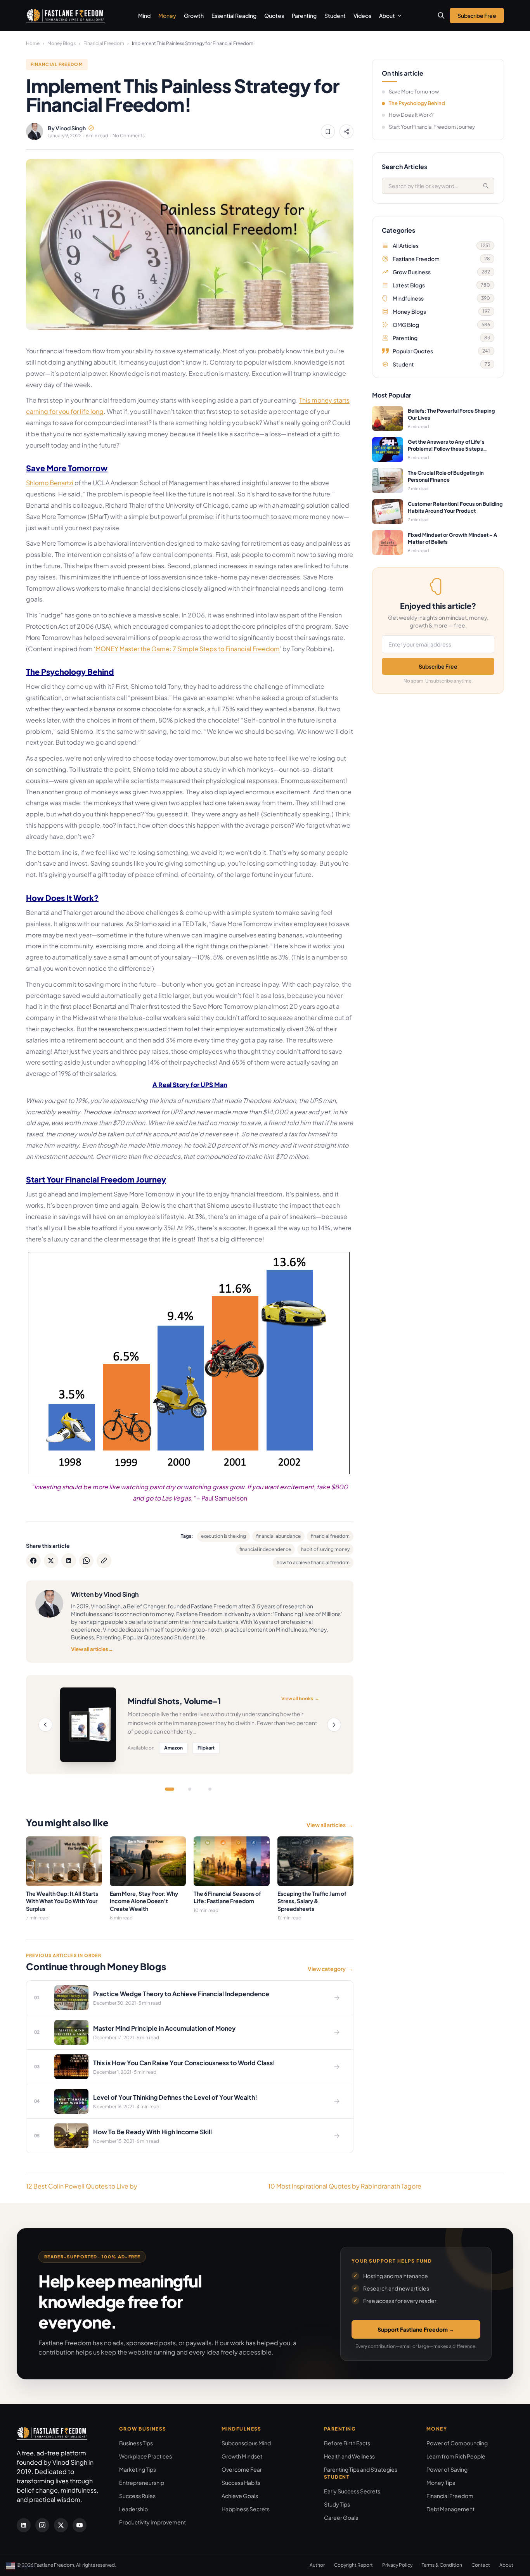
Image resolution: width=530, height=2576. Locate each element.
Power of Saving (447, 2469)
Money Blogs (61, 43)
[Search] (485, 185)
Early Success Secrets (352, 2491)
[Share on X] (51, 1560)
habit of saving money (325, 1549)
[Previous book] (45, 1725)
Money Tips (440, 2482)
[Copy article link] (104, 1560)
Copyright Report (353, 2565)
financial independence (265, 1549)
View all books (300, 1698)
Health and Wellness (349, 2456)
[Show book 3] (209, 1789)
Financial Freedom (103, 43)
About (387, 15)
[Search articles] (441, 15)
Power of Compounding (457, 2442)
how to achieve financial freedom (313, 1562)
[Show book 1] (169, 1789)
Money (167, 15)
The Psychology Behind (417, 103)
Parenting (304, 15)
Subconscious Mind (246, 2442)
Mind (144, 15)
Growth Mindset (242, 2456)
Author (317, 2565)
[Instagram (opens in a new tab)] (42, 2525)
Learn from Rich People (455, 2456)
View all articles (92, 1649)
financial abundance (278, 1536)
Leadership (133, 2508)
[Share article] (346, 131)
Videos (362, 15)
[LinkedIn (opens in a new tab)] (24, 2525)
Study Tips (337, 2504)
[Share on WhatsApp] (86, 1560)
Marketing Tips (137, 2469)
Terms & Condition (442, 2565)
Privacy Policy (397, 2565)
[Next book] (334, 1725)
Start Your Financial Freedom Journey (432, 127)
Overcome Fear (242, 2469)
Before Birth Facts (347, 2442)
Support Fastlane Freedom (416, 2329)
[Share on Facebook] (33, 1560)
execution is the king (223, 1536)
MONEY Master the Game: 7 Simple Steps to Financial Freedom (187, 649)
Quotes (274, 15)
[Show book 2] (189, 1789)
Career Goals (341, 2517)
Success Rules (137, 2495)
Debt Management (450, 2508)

----------------------------------------

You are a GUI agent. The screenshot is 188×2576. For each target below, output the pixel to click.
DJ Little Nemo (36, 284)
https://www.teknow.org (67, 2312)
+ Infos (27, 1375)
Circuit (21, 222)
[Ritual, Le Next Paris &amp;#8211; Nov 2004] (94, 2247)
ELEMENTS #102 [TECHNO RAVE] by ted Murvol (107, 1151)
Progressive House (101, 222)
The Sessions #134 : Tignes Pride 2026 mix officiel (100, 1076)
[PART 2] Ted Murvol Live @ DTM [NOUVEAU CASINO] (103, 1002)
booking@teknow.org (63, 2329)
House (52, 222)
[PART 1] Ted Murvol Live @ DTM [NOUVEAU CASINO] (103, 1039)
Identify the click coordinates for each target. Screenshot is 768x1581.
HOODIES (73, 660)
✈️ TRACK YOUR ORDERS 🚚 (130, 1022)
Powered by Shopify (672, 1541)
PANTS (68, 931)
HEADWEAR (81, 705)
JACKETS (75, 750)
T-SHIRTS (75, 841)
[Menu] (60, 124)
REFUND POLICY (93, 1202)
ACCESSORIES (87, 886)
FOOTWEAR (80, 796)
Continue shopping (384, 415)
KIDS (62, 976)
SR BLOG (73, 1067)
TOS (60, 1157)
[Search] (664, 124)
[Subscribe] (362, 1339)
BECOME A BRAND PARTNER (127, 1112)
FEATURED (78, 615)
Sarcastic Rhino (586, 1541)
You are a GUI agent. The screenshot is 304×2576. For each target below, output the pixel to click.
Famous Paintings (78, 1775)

----------------------------------------

■ TASK DETAILS
From the records above, copy only the lines starting with the line that holds "Before Birth Facts (347, 2442)" and going on through the line that holds "Debt Management (450, 2508)", exactly as written.

■ YOUR RESPONSE
Before Birth Facts (347, 2442)
Support Fastlane Freedom (416, 2329)
[Share on Facebook] (33, 1560)
execution is the king (223, 1536)
MONEY Master the Game: 7 Simple Steps to Financial Freedom (187, 649)
Quotes (274, 15)
[Show book 2] (189, 1789)
Career Goals (341, 2517)
Success Rules (137, 2495)
Debt Management (450, 2508)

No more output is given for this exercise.